__TASK MATERIAL__:
- - - -

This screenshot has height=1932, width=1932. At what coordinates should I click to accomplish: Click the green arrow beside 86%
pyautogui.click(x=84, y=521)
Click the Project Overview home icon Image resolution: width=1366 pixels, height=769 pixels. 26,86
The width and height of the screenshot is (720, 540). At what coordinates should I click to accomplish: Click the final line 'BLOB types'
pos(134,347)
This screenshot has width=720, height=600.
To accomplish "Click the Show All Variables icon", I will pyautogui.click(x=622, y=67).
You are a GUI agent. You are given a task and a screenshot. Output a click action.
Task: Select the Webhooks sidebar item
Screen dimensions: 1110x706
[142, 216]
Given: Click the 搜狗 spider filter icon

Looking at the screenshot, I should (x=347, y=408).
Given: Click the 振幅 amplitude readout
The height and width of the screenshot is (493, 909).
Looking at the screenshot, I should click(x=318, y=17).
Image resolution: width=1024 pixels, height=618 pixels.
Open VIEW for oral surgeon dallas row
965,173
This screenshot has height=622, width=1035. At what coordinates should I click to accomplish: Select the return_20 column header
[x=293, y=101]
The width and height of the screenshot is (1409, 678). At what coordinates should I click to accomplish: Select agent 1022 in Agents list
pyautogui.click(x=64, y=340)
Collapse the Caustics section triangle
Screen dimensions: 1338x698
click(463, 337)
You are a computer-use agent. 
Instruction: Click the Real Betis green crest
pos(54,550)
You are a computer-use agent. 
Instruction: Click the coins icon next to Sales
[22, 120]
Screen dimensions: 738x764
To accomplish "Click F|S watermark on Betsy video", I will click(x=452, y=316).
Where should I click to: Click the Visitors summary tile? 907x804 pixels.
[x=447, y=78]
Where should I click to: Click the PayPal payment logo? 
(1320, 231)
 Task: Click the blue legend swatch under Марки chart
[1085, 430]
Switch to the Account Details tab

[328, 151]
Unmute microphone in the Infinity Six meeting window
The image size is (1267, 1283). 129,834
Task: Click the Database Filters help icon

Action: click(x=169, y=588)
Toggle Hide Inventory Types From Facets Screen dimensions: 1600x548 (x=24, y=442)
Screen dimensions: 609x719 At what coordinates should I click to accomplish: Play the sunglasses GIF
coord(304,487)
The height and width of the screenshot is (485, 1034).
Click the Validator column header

- - - -

__WHAT IS EXPECTED__: I would like you to output every record exactly as written.

__WRITTEN SOLUTION__:
This screenshot has height=1932, width=1932. At what coordinates should I click to accomplish: Click the green arrow beside 86%
pyautogui.click(x=84, y=521)
Click the Project Overview home icon Image resolution: width=1366 pixels, height=769 pixels. 26,86
The width and height of the screenshot is (720, 540). At what coordinates should I click to accomplish: Click the final line 'BLOB types'
pos(134,347)
This screenshot has width=720, height=600.
To accomplish "Click the Show All Variables icon", I will pyautogui.click(x=622, y=67).
You are a GUI agent. You are given a task and a screenshot. Output a click action.
Task: Select the Webhooks sidebar item
Screen dimensions: 1110x706
[142, 216]
Given: Click the 搜狗 spider filter icon

Looking at the screenshot, I should (x=347, y=408).
Given: Click the 振幅 amplitude readout
The height and width of the screenshot is (493, 909).
Looking at the screenshot, I should click(x=318, y=17).
Image resolution: width=1024 pixels, height=618 pixels.
Open VIEW for oral surgeon dallas row
965,173
This screenshot has height=622, width=1035. At what coordinates should I click to accomplish: Select the return_20 column header
[x=293, y=101]
The width and height of the screenshot is (1409, 678). At what coordinates should I click to accomplish: Select agent 1022 in Agents list
pyautogui.click(x=64, y=340)
Collapse the Caustics section triangle
Screen dimensions: 1338x698
click(463, 337)
You are a computer-use agent. 
Instruction: Click the Real Betis green crest
pos(54,550)
You are a computer-use agent. 
Instruction: Click the coins icon next to Sales
[22, 120]
Screen dimensions: 738x764
To accomplish "Click F|S watermark on Betsy video", I will click(x=452, y=316).
Where should I click to: Click the Visitors summary tile? 907x804 pixels.
[x=447, y=78]
Where should I click to: Click the PayPal payment logo? 
(1320, 231)
 Task: Click the blue legend swatch under Марки chart
[1085, 430]
Switch to the Account Details tab

[328, 151]
Unmute microphone in the Infinity Six meeting window
The image size is (1267, 1283). 129,834
Task: Click the Database Filters help icon

Action: click(x=169, y=588)
Toggle Hide Inventory Types From Facets Screen dimensions: 1600x548 (x=24, y=442)
Screen dimensions: 609x719 At what coordinates should I click to accomplish: Play the sunglasses GIF
coord(304,487)
The height and width of the screenshot is (485, 1034).
Click the Validator column header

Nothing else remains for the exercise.